EXERCISE GOAL
In the data below, locate each line with the word "Given" and list it.

*** PROVIDED RECORDS ***

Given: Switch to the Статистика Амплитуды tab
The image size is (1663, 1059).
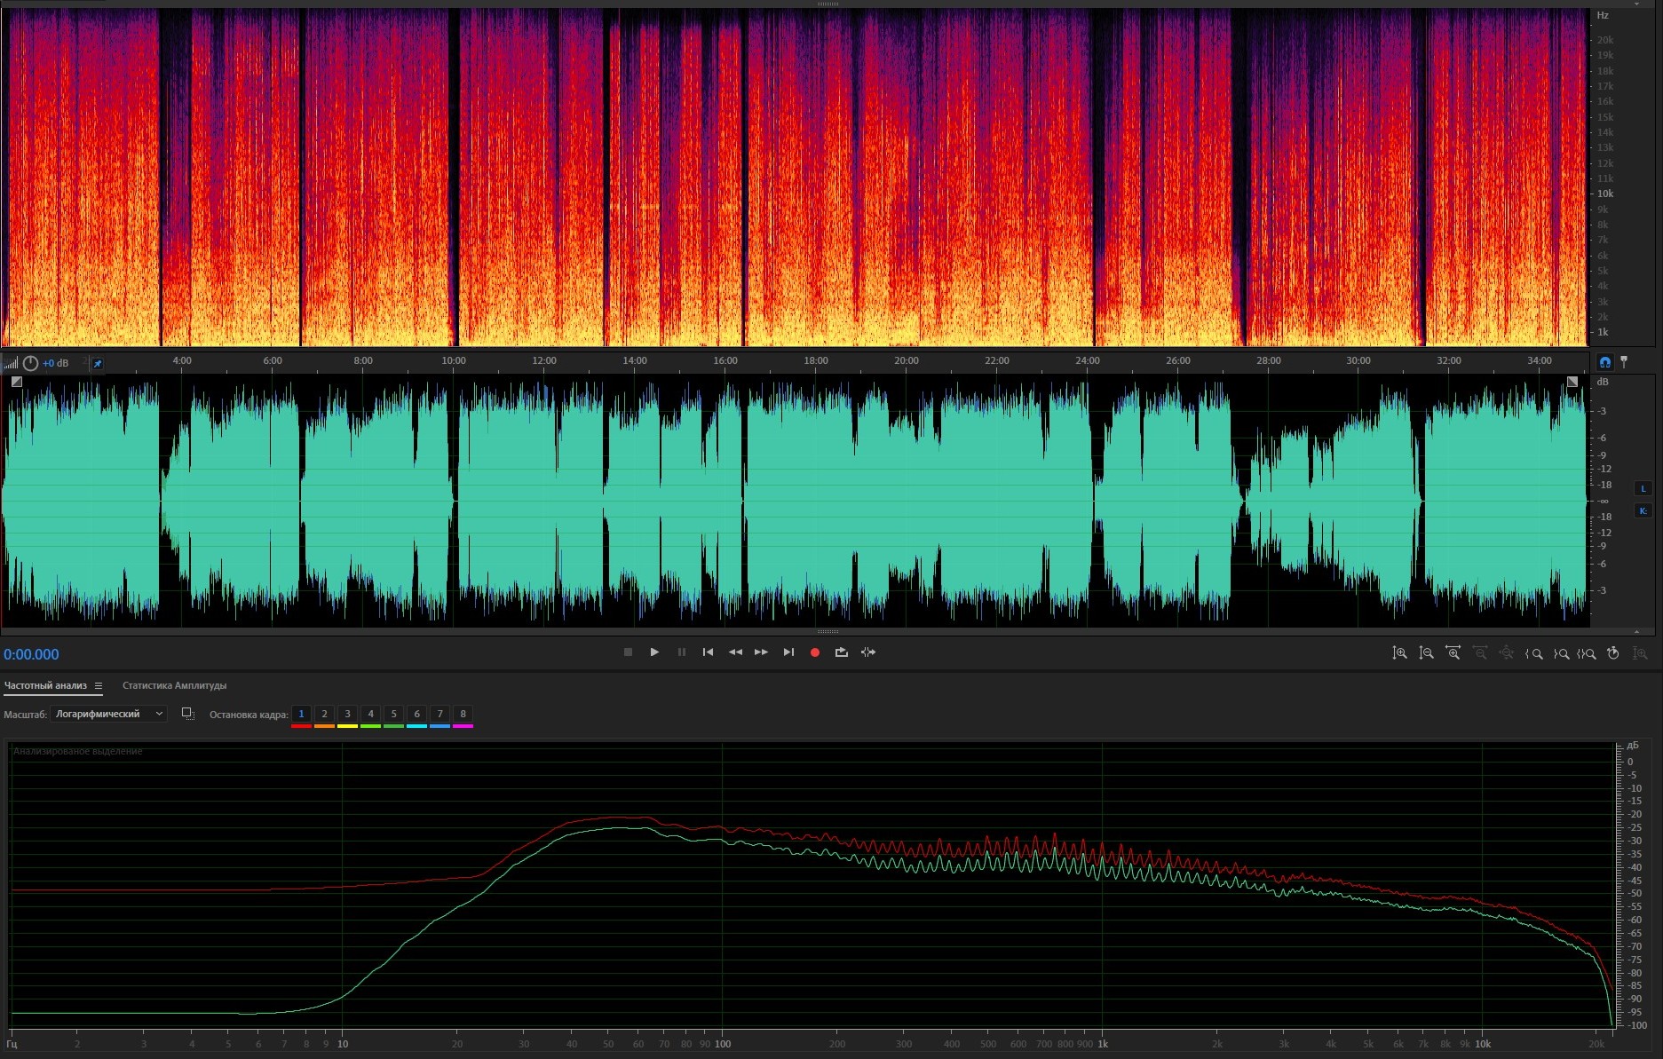Looking at the screenshot, I should point(174,685).
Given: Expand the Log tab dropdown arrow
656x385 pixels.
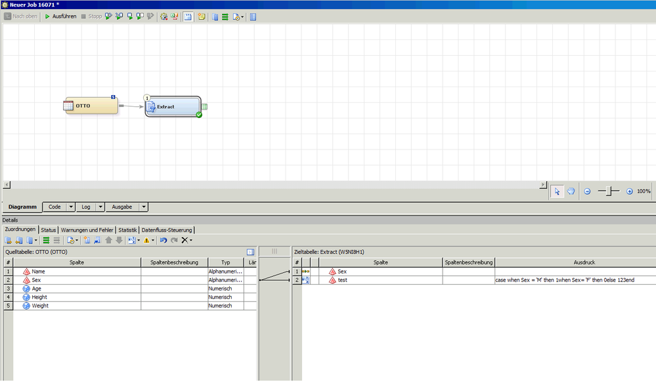Looking at the screenshot, I should point(100,207).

***

RESULT OF THIS TASK
Given: Switch to the Статистика Амплитуды tab
Given: Expand the Log tab dropdown arrow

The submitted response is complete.